Niagara was able to land the camp following discussions during the 2022 Canada Games between Basketball Canada officials and Michele O’Keefe and Mike Hurley from Niagara College.
“We like the idea of having our gym be part of the high performance pathway,” said O’Keefe, Niagara College’s director of athletics and student engagement. “We have a great facility and we have a great academic side of our program — the exercise science program for example — and the students at the college will be able to learn from the expertise that Canada Basketball will bring to our gym.”
Canada Basketball brings its sports science staffers to the academies and Niagara College students will able to gain insight about sports science and physiology.
“Our students will be able to shadow them and work with them on the weekends when they are here,” she said.
O’Keefe, the former president and CEO of Canada Basketball, knows the value of the academy.

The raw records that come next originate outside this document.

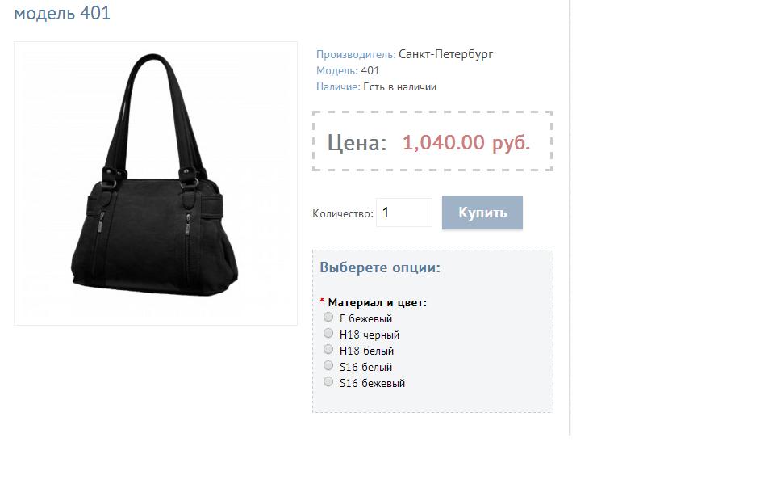Click the Есть в наличии availability text
The width and height of the screenshot is (760, 484).
point(400,87)
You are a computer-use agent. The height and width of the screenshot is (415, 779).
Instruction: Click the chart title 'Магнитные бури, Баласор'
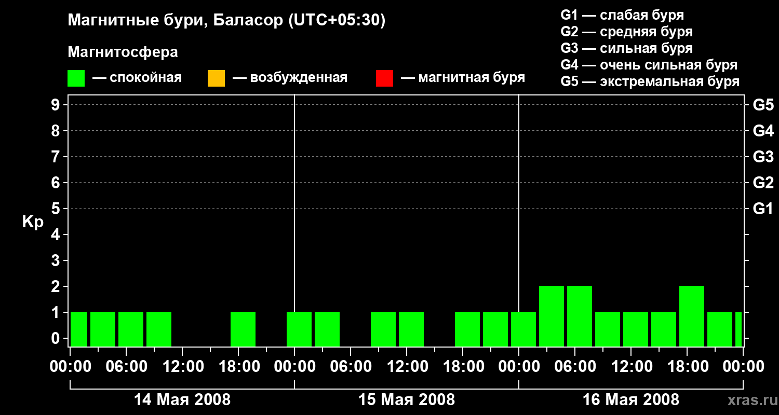176,21
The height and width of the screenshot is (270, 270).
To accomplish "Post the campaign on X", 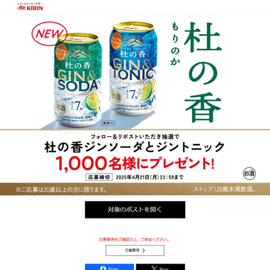I will click(161, 267).
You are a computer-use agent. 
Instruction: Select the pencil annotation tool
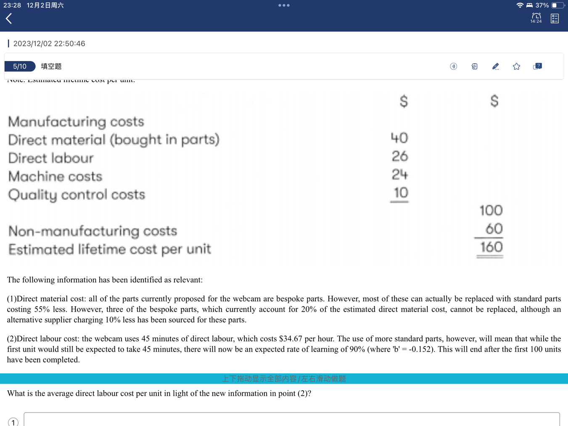coord(495,66)
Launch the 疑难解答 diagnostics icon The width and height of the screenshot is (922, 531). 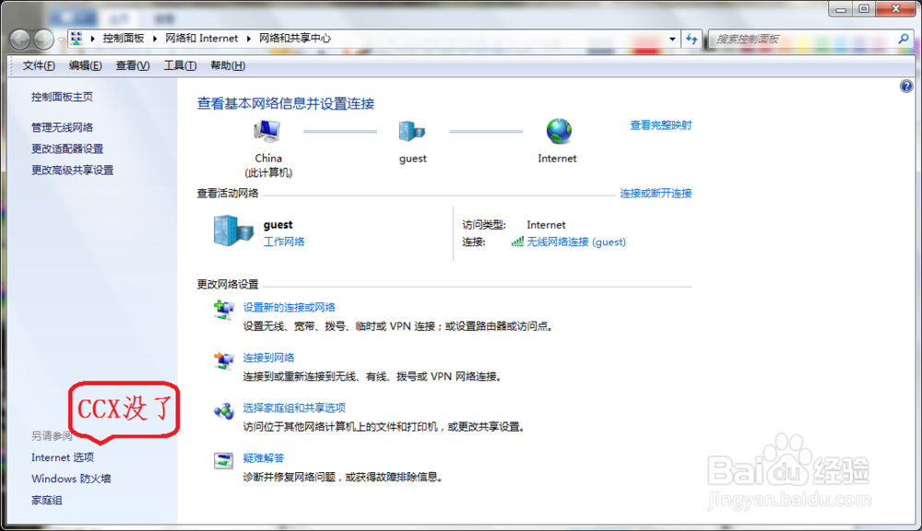coord(224,462)
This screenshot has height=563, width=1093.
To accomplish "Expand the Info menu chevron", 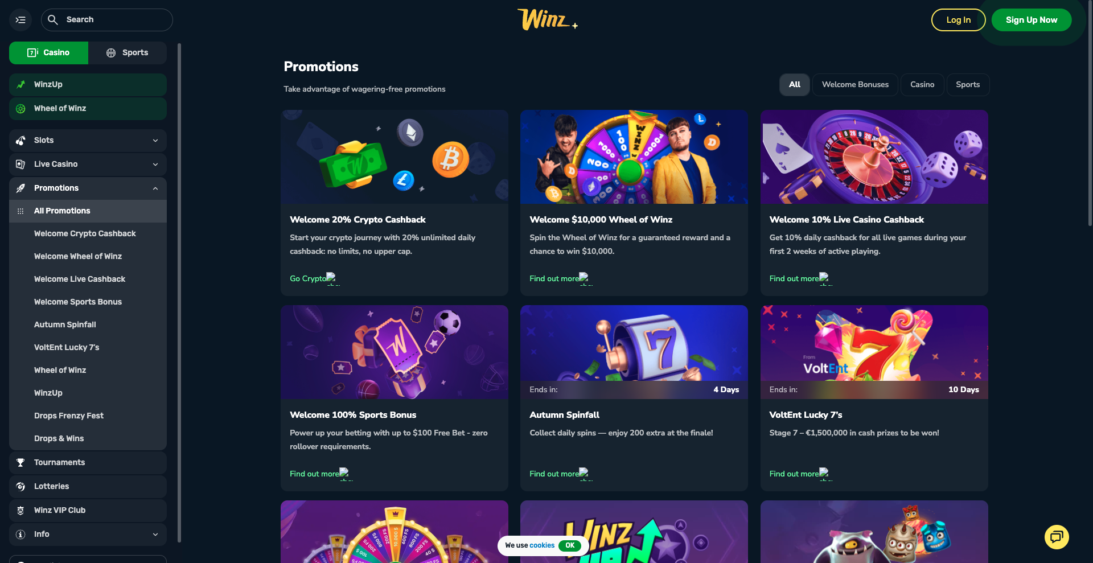I will 155,535.
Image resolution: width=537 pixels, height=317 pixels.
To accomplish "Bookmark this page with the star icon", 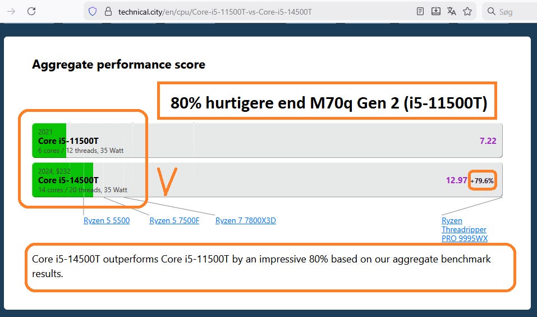I will [x=467, y=11].
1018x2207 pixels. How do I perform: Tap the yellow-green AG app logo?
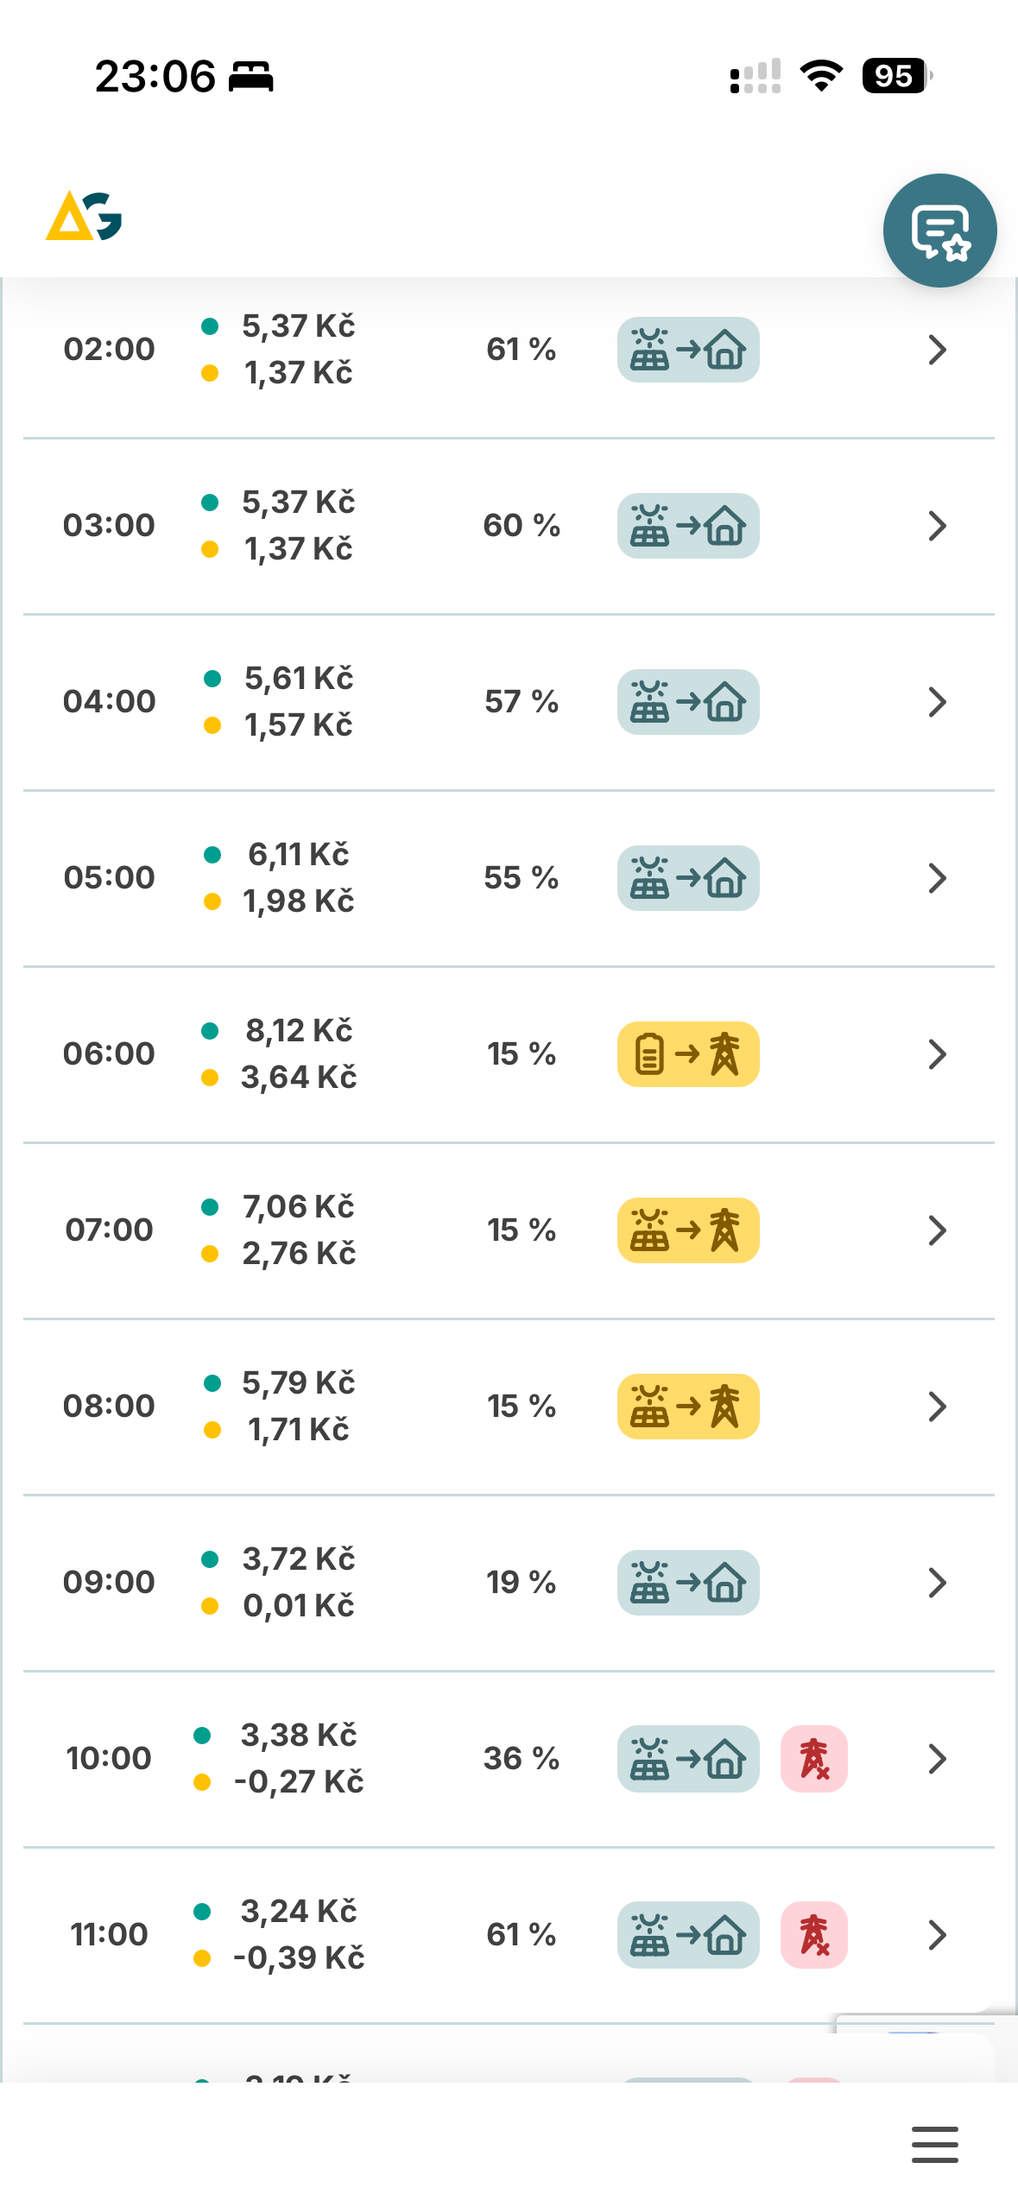tap(84, 216)
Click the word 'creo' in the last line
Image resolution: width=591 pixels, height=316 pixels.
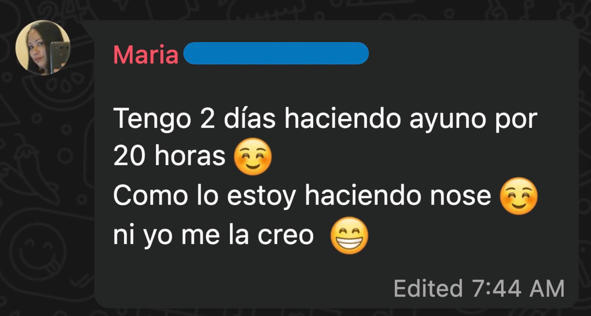point(285,236)
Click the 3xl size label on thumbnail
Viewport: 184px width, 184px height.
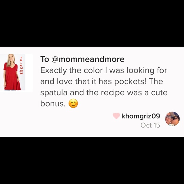point(21,74)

“The junior academy program at Canada Basketball has proven to be very successful. Of the number of Canadians in the NBA, there’s a least a couple who have come through the academy. And the kids who won the under-19 gold medal in Egypt in 2017, five or six of them came through the junior academy,” she said. “The program itself has proven to be great for athlete development and we are just excited to be a part of that.”
Meeks feels Niagara is the perfect place to hold the camps.
“It is a great facility and we were kind of struggling to find a facility that had availability at a cost that wasn’t prohibitive. This is a program where athletes have to pay so we try keep the cost very manageable and affordable for people,” he said. “We don’t want it to be a barrier to keeping the best kids out of the gym. And obviously from when we started the program until now, prices have risen exponentially. You really need a partner who is willing to work with us in terms of gym time, equipment and even staffing in some situations. Niagara was a no brainer and Michele and her staff have been so, so helpful in making it work for us.”
Meeks also likes the geographical location of the college.
“It is a little outside of the GTA so kids can focus and gain value from just being able to walk in and gets things done.”
Players were chosen for the academy following a talent identification camp.
“There are no competitions as of right now. We just train them and going from there they’ll have an opportunity to make an under-16 team two or three years down the road,” Meeks said.
A typical day for the participants will consist of arriving at 9 a.m. for a two-hour gym session. Following a lunch break, there will be a series of presentations lasting one to two hours. The day will end with more on-court training. The presentations will cover topics such as: leadership; nutrition; recovery; building a pre-practice routine; breaking down concepts; social media and branding; and, the NCAA scholarship process.
The Academy is being rolled out across Canada and Basketball Canada has already staged sessions in Nova Scotia, Manitoba and Alberta.
“These things were all underway before COVID and we are hitting the ground running now that there are no more restrictions keeping us from being in the gyms,” Meeks said.